Evaluation – a waste of money?

The other day a friend told me something slightly shocking. They felt it made no sense anymore to commission external evaluations – because evaluation quality was shoddy and hardly anyone read the reports, anyway.

To see someone draw the consequences from such a sorry state of evaluation is shocking. But it does not surprise me that the quality of their evaluations is poor. So many evaluation TOR are flawed in international cooperation: sky-high expectations (dozens of difficult questions, e.g., on impact directly caused by a very limited intervention in a complex sector, and on long-term sustainability while the project is still running), a tiny timeframe easily counted in weeks, and a budget that is just enough for “two dudes, two weeks, 20 interviews” (that is a quote but I don’t know the source). That kind of set-up makes it very hard to come up with any new or deeper insights for people in the project or programme. Of course, an evaluation team can try to make the best of a bad situation and stimulate joint reflection within the short process, so that there is at least a bit of process use of the evaluation. Or they could compare existing evidence reviews with the project logic or theory of change to hypothesise about potential impact and sustainability. Or, if they are experienced specialists in the project’s subject matter, they could reframe the evaluation as some kind of specialist feedback.

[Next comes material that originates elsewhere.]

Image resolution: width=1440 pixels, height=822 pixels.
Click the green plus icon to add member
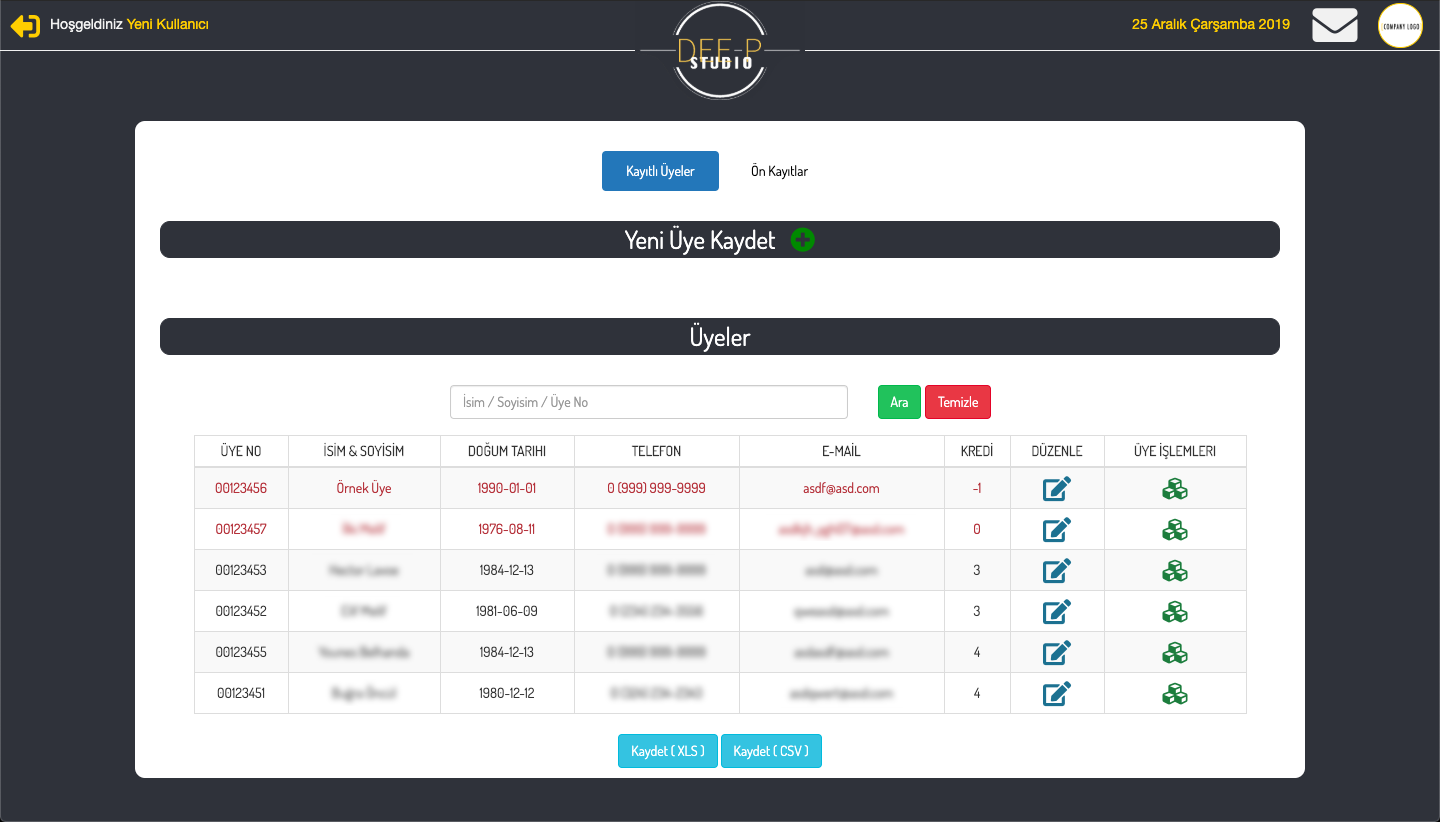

It is possible to draw some use from small evaluations. But small evaluations will not provide robust evidence across the six evaluation criteria (relevance, coherence, effectiveness, efficiency, impact, sustainability) used in international development cooperation contexts.

If we need robust evidence, then it may be a good idea to go for bigger evaluations that look at broader sets of interventions in their specific contexts. More use should be made of existing evidence (evidence reviews, academic research…) instead of trying to reinvent the wheel/find out from scratch. We can still have quicker, smaller, advisory-type evaluations to answer a handful of specific, practical questions that support decision-making. We can also inject more evaluative thinking into organisations, for example by developing a culture of internal evaluation or a system of regular smaller reviews.

There are so many possible ways of making evaluation more useful. Evaluation is an opportunity to gain insights that help us make things better. But you are going to miss that opportunity if you frame evaluation as a routine exercise, or as some kind of afterthought. Doing evaluation just because it has to be done is a waste of money indeed.